Greg Clark makes A21 election pledge

Greg Clark makes A21 election pledge

On Monday, the parliamentary candidate was joined by Conservative colleague, the Roads Minister Baroness Vere of Norbiton, as he outlined his plans to see the constituency’s main road become a dual carriageway between Pembury and Lamberhurst.

The former Business Secretary has branded the current road system ‘dangerous’ and convinced Baroness Vere to speak to Highways England about possible funding.

Mr Clark, who made a similar commitment to see the A21 dualled through Tonbridge when he was first elected MP in 2005, said: “Getting the Roads Minister to see for herself the A21 is a crucial part of my campaign to relieve the congestion, danger and pollution of the road between Pembury and Lamberhurst.

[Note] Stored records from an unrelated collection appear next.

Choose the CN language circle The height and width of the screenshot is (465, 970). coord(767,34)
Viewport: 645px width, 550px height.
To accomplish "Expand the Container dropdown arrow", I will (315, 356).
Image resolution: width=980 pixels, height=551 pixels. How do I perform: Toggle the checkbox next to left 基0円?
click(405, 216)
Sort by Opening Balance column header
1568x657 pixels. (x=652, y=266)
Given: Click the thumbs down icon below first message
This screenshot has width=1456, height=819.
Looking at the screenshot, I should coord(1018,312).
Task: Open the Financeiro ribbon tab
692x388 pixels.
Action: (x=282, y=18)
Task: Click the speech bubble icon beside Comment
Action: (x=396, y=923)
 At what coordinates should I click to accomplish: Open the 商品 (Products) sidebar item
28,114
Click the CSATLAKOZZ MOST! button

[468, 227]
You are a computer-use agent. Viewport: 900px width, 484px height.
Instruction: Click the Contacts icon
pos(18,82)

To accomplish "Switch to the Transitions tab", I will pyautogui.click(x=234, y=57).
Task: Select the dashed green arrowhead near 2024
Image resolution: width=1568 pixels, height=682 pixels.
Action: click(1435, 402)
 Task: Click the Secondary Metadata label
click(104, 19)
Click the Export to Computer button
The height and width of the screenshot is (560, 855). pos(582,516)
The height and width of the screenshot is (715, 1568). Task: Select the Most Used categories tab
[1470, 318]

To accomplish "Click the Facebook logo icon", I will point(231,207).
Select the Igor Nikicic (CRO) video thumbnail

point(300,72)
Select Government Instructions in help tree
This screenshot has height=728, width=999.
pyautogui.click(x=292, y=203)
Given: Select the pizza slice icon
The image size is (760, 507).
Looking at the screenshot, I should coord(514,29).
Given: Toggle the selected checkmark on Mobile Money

“I’m applying the same approach that was so successful in the dualling between Tonbridge and Pembury, and I’m delighted that the Minister has asked Highways England to consider the case for advancing funding to plan the works.”

But Labour candidate Antonio Weiss said that while the scheme ‘had some merits’ it was an ‘underwhelming election promise’.

He added: “The people of Tunbridge Wells should be getting much more from their MP, especially since for most of the past ten years his party has been in government.”

Liberal Democrat Ben Chapelard, said: “The Conservative candidate is not solving the issues that matter to constituents. His proposal just moves the traffic jam further down the road whilst Tunbridge Wells’ residents are left choking in toxic fumes.

“We need an integrated public plan for our town not just more expensive tarmac.”

Former MP denies shying away from Brexit

 Voters have accused Greg Clark of shying away from Brexit by making no mention of it in his campaign literature.

A number of people have taken to social media to note that Mr Clark, who has called Boris Johnson’s deal a ‘pragmatic, moderate compromise’, has omitted references to his EU position in his election leaflets.

One opposition campaigner said the former Business Secretary, who made headlines earlier in the year when he had the whip removed after voting on a bill to prevent No Deal, was ‘desperately avoiding questions’ on the subject.

A spokesman denied such claims saying Mr Clark’s position on Brexit is ‘in campaign leaflets arriving on people’s doorsteps in the next few days’.